*Document section*.
--------------------------------------------------

Conversely, a pediatric patient may have a higher rise in temperature with a less serious medical condition. Yet, not all pediatric patients with osteomyelitis will have an elevated temperature. In one study, only 32 % of the pediatric patients presented with oral temperatures greater than 37.5 °C. All had confirmed cultured osteomyelitis of the lower extremity, but not all had elevated temperatures [21]. The type of organism may also influence body temperature. Ju et al. demonstrated that temperature appeared to be more elevated in those infected with MRSA vs MSSA, the difference being 38.8 °C and 37.2 °C, respectively [22]. When considering the pediatric and hematogenous group, the incidence of fever is also not an appropriate sole predictor for osteomyelitis.
Although fever is not a specific indicator of osteomyelitis, IDSA guidelines state that a temperature of >38 °C demonstrates a serious lower extremity infection with associate systemic inflammatory response and requires appropriate efficient treatment [19]. In the circumstance of an elevated temperature, the patient may have concomitant osteomyelitis, but this could be determined only in the appropriate clinical setting with adjuvant diagnostic criteria matching.
Clinical Signs and Symptoms
When considering clinical signs, the presence of inflammation, erythema, edema, and purulence does not independently determine the diagnosis of osteomyelitis. IDSA guidelines, however, do provide the clinician with a validated method for grading the severity of a general infection (Table 2.2) [19]. Despite this validated instrument, classic signs and symptoms of infection may be absent or masked by the coexistence of previously discussed comorbidities including vascular disease, diabetes, and neuropathy. Other conditions such as Charcot neuroarthropathy and gout may appear clinically similar to a patient with osteomyelitis.

--------------------------------------------------

*Extracted records*.

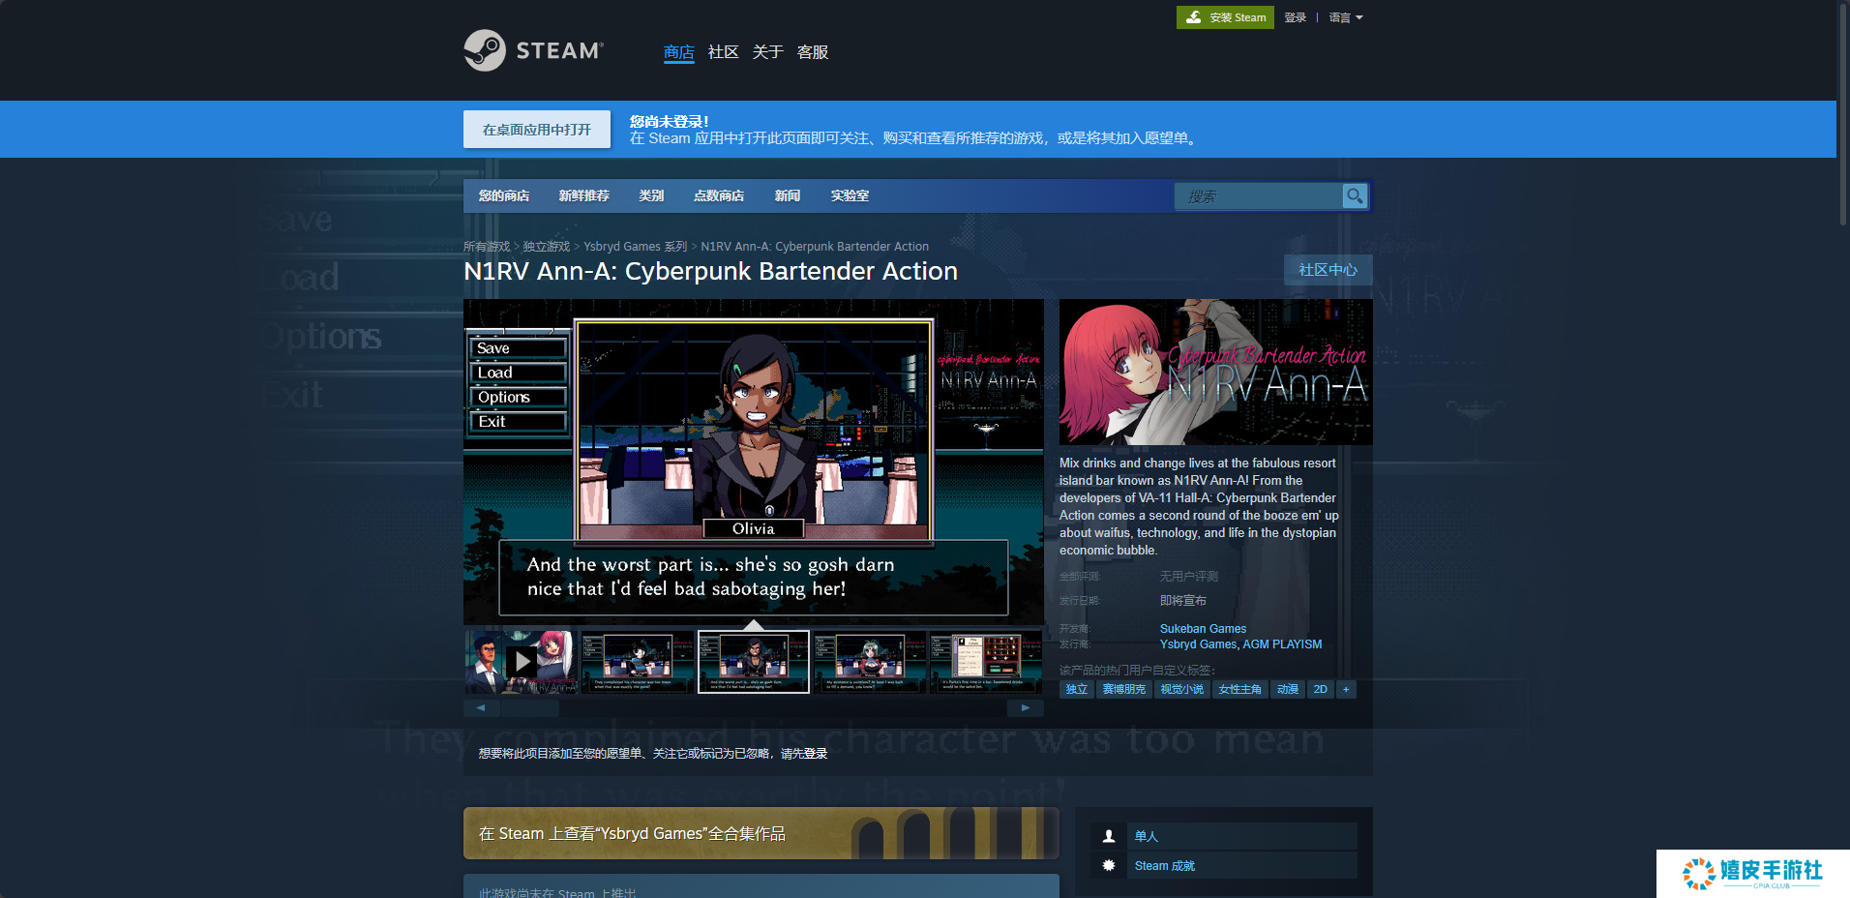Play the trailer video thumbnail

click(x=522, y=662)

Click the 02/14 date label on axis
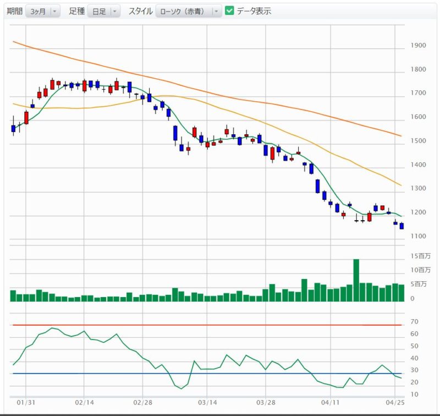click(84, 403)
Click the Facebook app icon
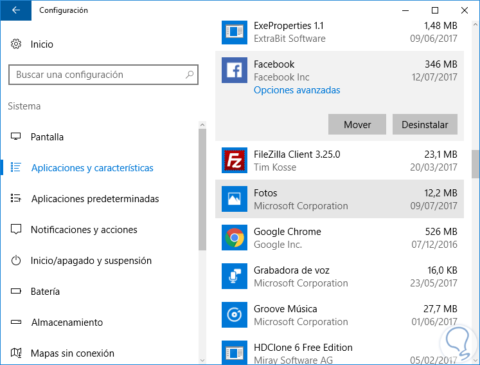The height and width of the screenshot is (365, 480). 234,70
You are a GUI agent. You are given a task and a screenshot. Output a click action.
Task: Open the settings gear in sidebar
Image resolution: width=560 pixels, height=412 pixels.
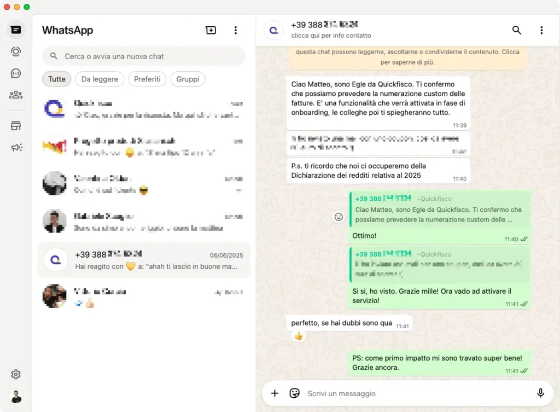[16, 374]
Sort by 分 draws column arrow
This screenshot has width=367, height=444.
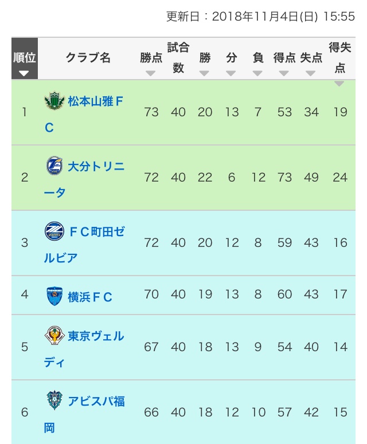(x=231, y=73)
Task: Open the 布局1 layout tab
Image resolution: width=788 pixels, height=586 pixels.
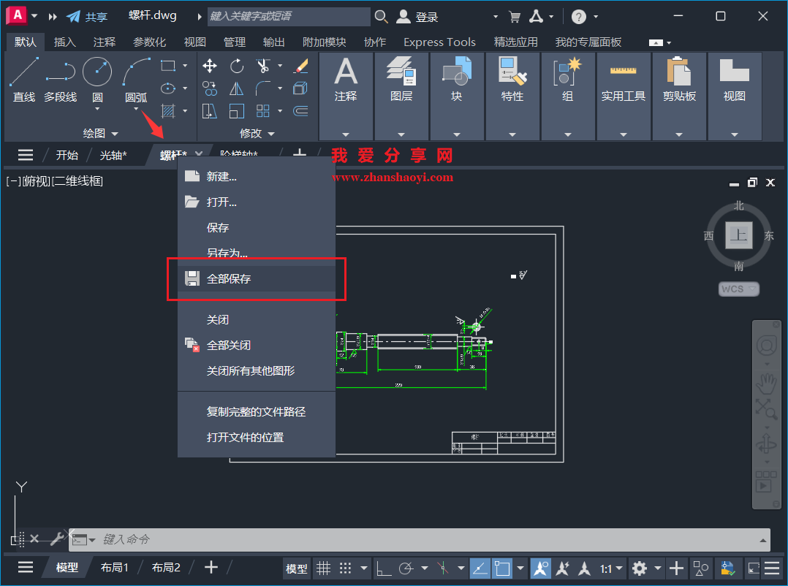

--------------------------------------------------

*Set of tasks*.
1. Reproduce the osteomyelitis passage above the data, from "Clinical Signs and" up to and including "patient with osteomyelitis.".
2. Using the osteomyelitis passage, say whether each statement agrees with it. Answer yes or no for each, and quote the deciding words.
(a) In the cited study, every pediatric patient had an oral temperature above 37.5 °C.
(b) Ju et al. found temperatures to be higher in MRSA infections than in MSSA infections.
(c) Charcot neuroarthropathy and gout may look clinically similar to osteomyelitis.
3. In the osteomyelitis passage, what temperature do IDSA guidelines say demonstrates a serious lower extremity infection?

*Responses for each task*.
1.
Clinical Signs and Symptoms
When considering clinical signs, the presence of inflammation, erythema, edema, and purulence does not independently determine the diagnosis of osteomyelitis. IDSA guidelines, however, do provide the clinician with a validated method for grading the severity of a general infection (Table 2.2) [19]. Despite this validated instrument, classic signs and symptoms of infection may be absent or masked by the coexistence of previously discussed comorbidities including vascular disease, diabetes, and neuropathy. Other conditions such as Charcot neuroarthropathy and gout may appear clinically similar to a patient with osteomyelitis.

2.
(a) No: "only 32 % of the pediatric patients presented with oral temperatures greater than 37.5 °C."
(b) Yes: "temperature appeared to be more elevated in those infected with MRSA vs MSSA"
(c) Yes: "Other conditions such as Charcot neuroarthropathy and gout may appear clinically similar to a patient with osteomyelitis."

3. A temperature of >38 °C.